# is parking allowed here or not?



## singlespeed.org (Feb 14, 2006)

So, looking at this picture, would parking be allowed on the left side (non-red painted curb)?








This was taken today in the Marin Headlands on Conzelman Road right across from the parking for Battery Spencer (the first parking area as you go uphill). The red paint is new, and I am sure that will help stop people from parking ion the far side (in the bike lane) when the official spots get filled up (all too common on busy tourist days).
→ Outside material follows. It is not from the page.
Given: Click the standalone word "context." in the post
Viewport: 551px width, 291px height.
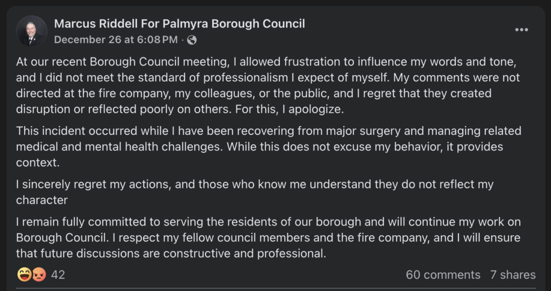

But that bike lane continues up the road (see picture below). And I look at the sign and the red paint and to me it would be allowed to park in the bike lane. But what would be the use of a bike lane if they are just going to allow it to be parking spots? Plus the bike lane is not wide enough to park most cars without them sticking out into the vehicle traffic lane.


----------



## Chef Tony (Mar 2, 2004)

The red paint & sign is to flag the bus stop so cops can issue tickets. No one cares about the bike lane....


----------



## chudak (Jul 28, 2012)

Chef Tony said:


> The red paint & sign is to flag the bus stop so cops can issue tickets. No one cares about the bike lane....


^^^ This

A bike line does not imply "No Parking". I've seen plenty of places where parking is allowed in the same area where a designated bike lane is placed unless there are explicit "No Parking" signs.


----------



## Dr_John (Oct 11, 2005)

Is it designated as a bike lane, or is it just a painted shoulder?

Regardless, ad chudak metnions, there are several places on the Peninsula where parking is permitted in the bike lane.


----------



## ridesmasterx (Aug 3, 2013)

I say yes


----------



## ziscwg (Apr 19, 2010)

I can see many oil spots from people parking there.

If I was riding that, I'd pissed as they are parking in the bike lane an forcing me into possible traffic. Don't call it a bike lane if you can park in it. That is called a road shoulder.


----------